NATO: A Delicate Balance
NATO is considering helping commercial vessels transit the blocked Strait of Hormuz by early July. This decision comes as Trump threatens renewed strikes on Iran within days. The Strait of Hormuz has been effectively closed since late February, and NATO leaders are meeting in Ankara on July 7-8 to discuss the situation. While several members are backing intervention, unanimous support is not yet secured. France and the UK are already developing a separate navigation plan, indicating a complex and delicate situation.
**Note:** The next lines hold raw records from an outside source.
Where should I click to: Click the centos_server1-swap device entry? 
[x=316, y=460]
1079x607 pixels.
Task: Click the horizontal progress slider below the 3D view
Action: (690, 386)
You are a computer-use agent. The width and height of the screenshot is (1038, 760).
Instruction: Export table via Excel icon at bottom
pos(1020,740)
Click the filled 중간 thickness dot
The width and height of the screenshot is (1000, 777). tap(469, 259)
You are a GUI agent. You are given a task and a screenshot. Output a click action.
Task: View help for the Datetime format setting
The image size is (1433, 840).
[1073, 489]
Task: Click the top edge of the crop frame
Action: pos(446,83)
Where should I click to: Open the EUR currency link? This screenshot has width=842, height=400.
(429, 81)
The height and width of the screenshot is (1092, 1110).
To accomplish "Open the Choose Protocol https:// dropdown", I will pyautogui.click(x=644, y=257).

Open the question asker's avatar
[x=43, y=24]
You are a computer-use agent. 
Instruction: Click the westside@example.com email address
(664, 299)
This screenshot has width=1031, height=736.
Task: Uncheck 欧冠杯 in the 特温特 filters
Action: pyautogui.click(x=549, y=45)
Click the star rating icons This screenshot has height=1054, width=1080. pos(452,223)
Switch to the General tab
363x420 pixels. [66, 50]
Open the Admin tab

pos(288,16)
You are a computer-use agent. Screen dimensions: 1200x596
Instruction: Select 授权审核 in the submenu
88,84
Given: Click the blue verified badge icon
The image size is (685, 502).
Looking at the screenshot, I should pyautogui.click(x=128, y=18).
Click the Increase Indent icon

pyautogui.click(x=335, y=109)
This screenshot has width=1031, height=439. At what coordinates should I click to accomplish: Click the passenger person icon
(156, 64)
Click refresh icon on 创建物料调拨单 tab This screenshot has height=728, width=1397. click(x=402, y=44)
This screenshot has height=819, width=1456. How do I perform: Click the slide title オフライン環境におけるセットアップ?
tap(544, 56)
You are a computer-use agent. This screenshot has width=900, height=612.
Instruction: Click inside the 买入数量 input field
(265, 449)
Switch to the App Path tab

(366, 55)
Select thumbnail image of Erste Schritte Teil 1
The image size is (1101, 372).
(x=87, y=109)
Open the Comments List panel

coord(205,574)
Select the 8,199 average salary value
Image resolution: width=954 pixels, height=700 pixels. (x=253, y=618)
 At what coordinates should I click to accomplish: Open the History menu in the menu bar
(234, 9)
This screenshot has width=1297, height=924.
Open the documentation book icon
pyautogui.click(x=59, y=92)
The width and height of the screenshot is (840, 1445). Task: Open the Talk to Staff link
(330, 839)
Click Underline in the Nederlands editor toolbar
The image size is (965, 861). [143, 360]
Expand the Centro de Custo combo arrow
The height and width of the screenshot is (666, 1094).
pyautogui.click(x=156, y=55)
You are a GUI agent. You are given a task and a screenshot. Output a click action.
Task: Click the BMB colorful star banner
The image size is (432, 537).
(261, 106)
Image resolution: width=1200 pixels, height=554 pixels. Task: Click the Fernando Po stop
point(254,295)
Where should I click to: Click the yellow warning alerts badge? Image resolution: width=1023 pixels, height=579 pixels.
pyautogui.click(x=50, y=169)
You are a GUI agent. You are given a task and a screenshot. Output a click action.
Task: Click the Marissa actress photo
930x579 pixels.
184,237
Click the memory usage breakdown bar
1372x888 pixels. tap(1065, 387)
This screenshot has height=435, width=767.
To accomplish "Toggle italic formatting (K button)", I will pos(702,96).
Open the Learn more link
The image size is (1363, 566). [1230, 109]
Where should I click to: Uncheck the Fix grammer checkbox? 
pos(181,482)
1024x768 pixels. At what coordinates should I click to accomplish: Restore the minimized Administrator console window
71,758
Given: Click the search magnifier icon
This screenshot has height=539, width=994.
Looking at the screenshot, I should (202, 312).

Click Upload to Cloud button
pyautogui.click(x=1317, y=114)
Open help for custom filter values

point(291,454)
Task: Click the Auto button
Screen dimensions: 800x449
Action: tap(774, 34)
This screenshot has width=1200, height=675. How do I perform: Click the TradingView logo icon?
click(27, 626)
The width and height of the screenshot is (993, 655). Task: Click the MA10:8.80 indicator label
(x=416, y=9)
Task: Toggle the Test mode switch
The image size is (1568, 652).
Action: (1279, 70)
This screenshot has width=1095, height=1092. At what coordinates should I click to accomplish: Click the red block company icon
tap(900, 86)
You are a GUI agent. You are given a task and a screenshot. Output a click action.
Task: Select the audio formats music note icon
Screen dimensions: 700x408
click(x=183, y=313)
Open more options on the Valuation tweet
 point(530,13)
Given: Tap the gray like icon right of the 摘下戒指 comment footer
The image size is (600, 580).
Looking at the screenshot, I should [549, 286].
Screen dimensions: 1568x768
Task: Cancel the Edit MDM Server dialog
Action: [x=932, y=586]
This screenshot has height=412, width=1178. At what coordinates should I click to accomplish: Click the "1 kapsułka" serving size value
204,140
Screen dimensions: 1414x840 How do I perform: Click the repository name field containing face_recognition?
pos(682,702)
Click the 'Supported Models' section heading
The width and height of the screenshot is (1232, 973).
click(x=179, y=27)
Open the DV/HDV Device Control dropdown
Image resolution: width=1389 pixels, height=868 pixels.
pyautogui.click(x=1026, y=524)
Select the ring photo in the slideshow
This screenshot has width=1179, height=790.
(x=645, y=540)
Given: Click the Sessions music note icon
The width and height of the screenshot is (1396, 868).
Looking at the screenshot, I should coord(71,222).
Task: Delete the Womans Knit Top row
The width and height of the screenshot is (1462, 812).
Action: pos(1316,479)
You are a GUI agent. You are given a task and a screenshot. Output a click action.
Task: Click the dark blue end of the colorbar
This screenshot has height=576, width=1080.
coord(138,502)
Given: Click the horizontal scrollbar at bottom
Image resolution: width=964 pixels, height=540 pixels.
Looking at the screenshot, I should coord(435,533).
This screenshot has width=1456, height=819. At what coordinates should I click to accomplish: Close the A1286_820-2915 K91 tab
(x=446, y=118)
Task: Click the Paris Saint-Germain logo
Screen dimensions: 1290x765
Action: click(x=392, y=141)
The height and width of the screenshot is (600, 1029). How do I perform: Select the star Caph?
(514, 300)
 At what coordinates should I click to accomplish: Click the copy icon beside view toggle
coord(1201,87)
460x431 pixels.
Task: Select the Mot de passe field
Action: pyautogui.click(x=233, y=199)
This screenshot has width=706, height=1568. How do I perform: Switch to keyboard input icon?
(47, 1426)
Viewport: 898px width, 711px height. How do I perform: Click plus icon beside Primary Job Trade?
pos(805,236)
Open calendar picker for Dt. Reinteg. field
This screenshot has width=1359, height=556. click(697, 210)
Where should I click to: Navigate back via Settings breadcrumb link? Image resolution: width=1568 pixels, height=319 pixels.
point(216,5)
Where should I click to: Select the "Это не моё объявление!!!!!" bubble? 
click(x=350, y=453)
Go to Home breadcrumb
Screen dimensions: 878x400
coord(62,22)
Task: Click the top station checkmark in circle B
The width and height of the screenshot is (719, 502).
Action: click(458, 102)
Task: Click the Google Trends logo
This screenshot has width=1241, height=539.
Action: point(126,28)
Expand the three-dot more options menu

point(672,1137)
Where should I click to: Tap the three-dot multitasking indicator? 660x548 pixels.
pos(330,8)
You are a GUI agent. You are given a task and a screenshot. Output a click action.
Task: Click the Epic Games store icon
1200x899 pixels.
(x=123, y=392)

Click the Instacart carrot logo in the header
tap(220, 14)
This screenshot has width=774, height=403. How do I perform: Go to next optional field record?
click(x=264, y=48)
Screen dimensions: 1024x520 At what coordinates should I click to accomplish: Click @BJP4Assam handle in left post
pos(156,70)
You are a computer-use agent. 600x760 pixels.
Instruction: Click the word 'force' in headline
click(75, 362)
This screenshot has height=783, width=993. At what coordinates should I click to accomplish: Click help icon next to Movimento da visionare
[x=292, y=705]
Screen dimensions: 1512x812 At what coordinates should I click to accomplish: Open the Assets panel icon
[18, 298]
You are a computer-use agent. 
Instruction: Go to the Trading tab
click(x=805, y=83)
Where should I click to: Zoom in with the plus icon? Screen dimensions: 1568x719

US Equities: A Slide Continues
US equities have continued their slide, with the S&P 500 and Nasdaq falling for a third straight session. The 30-year yield hitting its highest level since 2007 has weighed on momentum and high-beta names. The sell-off is driven by a mix of factors, including inflation, fiscal concerns, solid macro data, and overseas dynamics. The Middle East conflict remains in focus, with the US-Iran ceasefire holding but diplomatic solutions looking increasingly complicated. This keeps adverse physical disruption scenarios in play, impacting the market's sentiment.
In conclusion, today's ASX 200 live coverage is a reminder of the markets' volatility and the myriad factors that can shape their trajectory. From corporate earnings to geopolitical tensions, the financial world is a complex tapestry of interconnected events. As investors, it's crucial to stay informed, analyze the data, and make decisions with a long-term perspective. The markets may be fickle, but with the right insights and a measured approach, investors can navigate the tempestuous sea of financial markets with confidence.